Self-nonself discrimination and tolerance in T and B lymphocytes
- Cite this article as:
- Miller, J.F.A.P. Immunol Res (1993) 12: 115. doi:10.1007/BF02918299
The immune system must not only fight off infections, but also ensure that it does not react against its own body tissues. Since clones of lymphocytes have predetermined reactivities, some will be self-reactive and have the potential to cause damage. They should therefore be neutralized in some way. In a system as complex and important as that governing self-tolerance, many mechanisms must exist to neutralize autoaggressive lymphocytes. They may be classified under two main groups. In one the tolerant state arises from the physical or functional silencing of potentially autoaggressive lymphocytes after antigen encounter. This may involve clonal deletion, clonal abortion or clonal anergy. In the second, regulatory mechanisms of the immune system itself may hold autoreactive lymphocytes in check, for example through the operation of idiotypic network interactions and the action of specialized suppressor cells.

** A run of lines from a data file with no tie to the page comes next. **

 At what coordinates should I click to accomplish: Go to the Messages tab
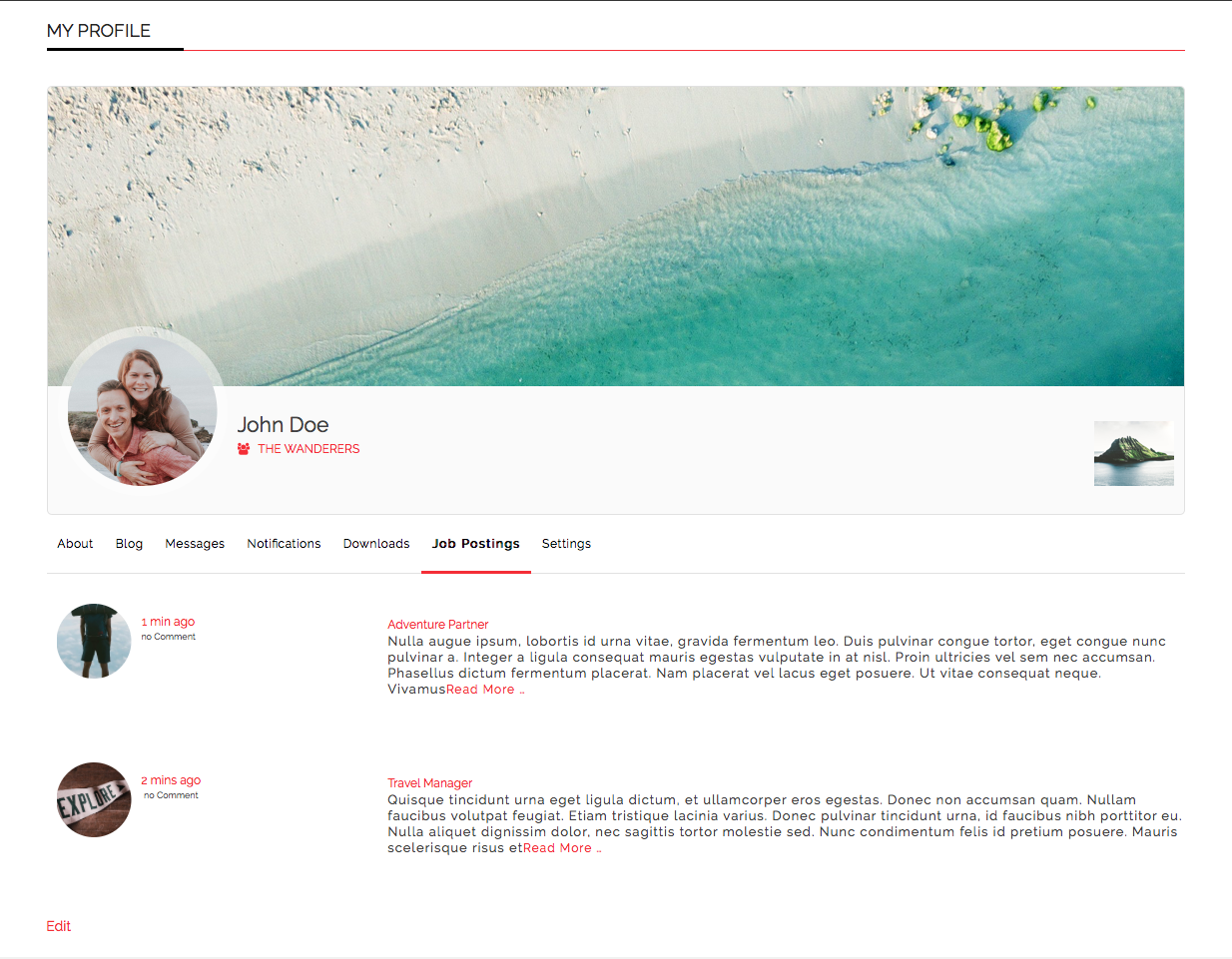click(195, 544)
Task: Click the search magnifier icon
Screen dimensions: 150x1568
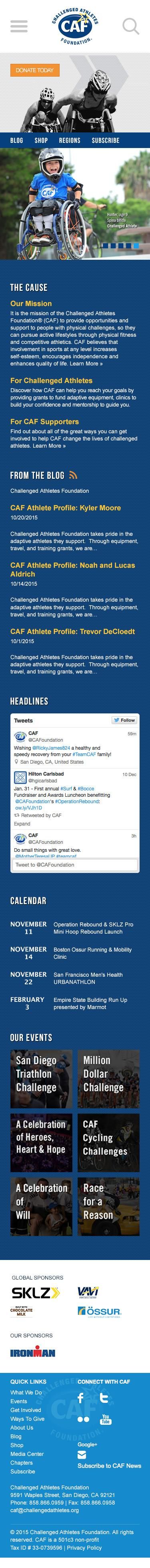Action: (x=130, y=26)
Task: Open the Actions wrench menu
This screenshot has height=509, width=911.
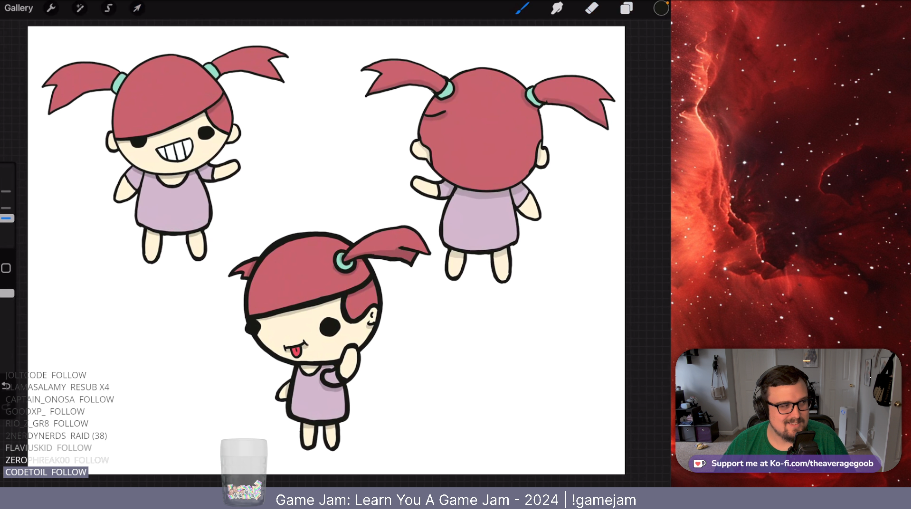Action: 50,8
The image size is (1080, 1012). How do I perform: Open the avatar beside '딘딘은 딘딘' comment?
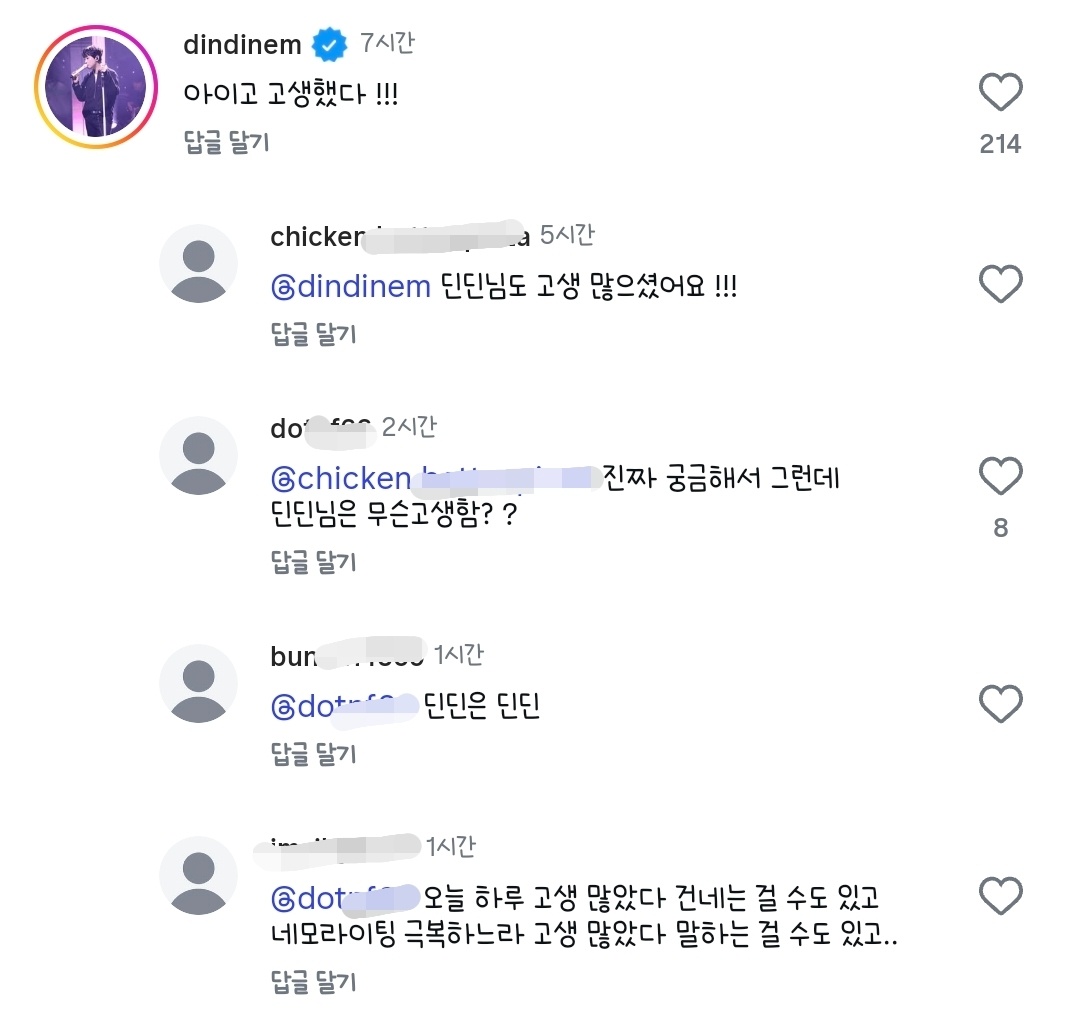[x=199, y=683]

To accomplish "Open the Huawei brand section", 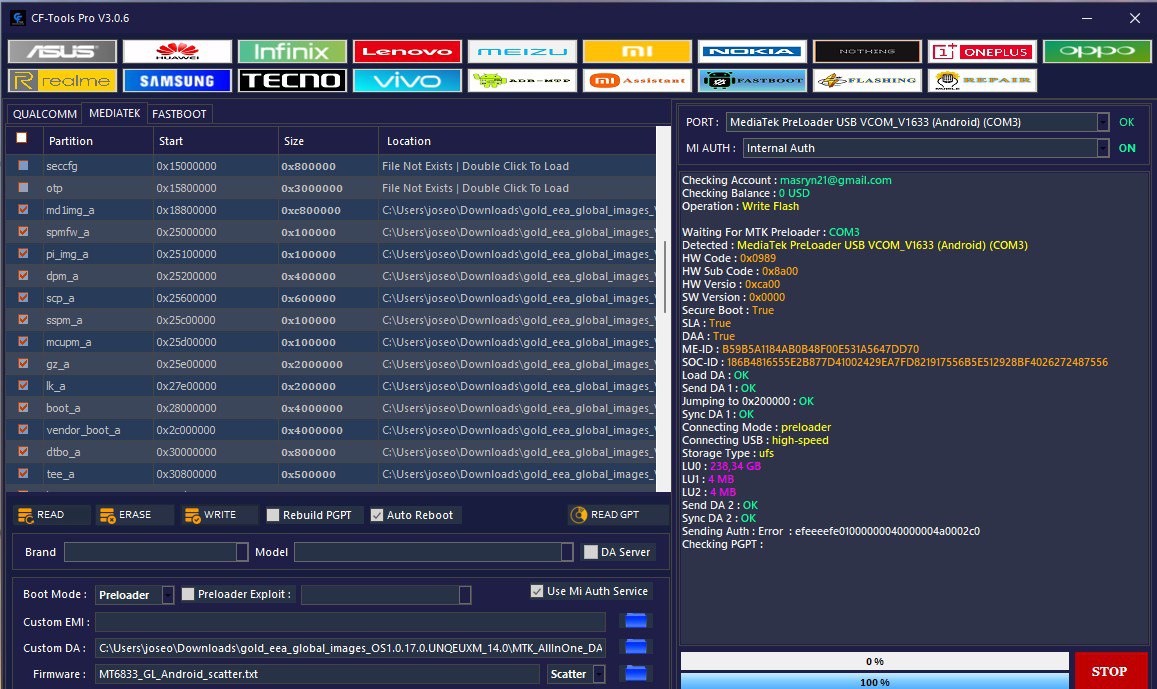I will (177, 51).
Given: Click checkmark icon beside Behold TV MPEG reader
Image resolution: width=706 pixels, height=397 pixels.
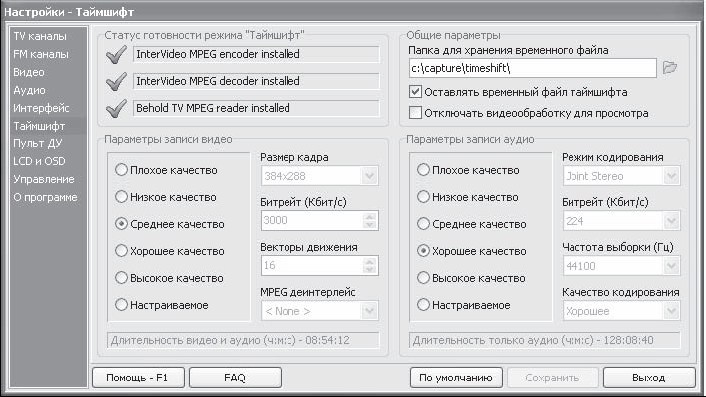Looking at the screenshot, I should [116, 108].
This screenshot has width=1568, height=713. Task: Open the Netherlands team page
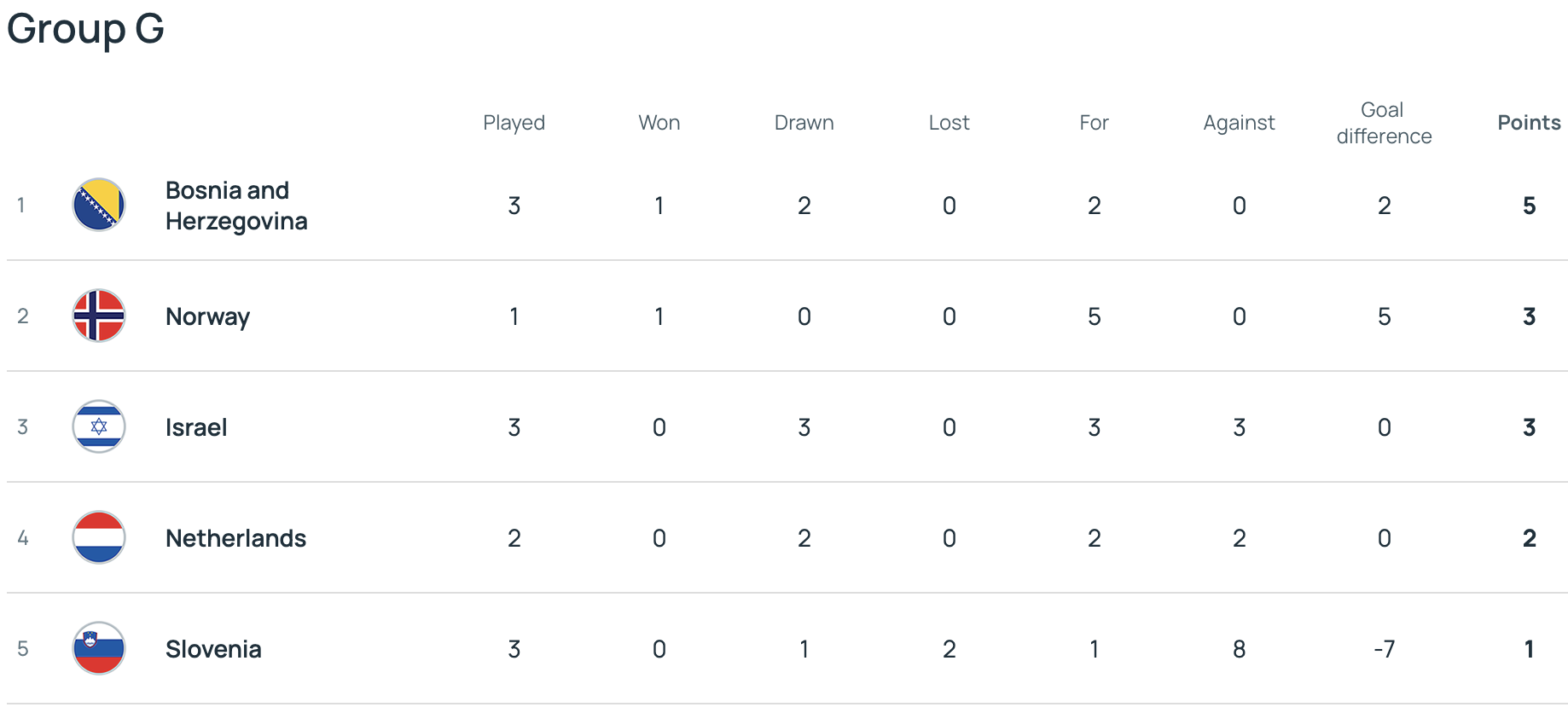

Much evidence has accumulated for the physical deletion of autoreactive T cells as they mature in the thymus. The fate of any that escape thymus censorship has been the subject of recent research and is discussed here. Under certain conditions, self-tolerance must also be imposed at the B-cell level to prevent the production of potentially damaging autoantibodies. Although the mechanisms which silence self-reactive lymphocytes are very efficient, self-tolerance can break down, and autoimmunity will thus ensue. The main factors responsible for this are briefly described here.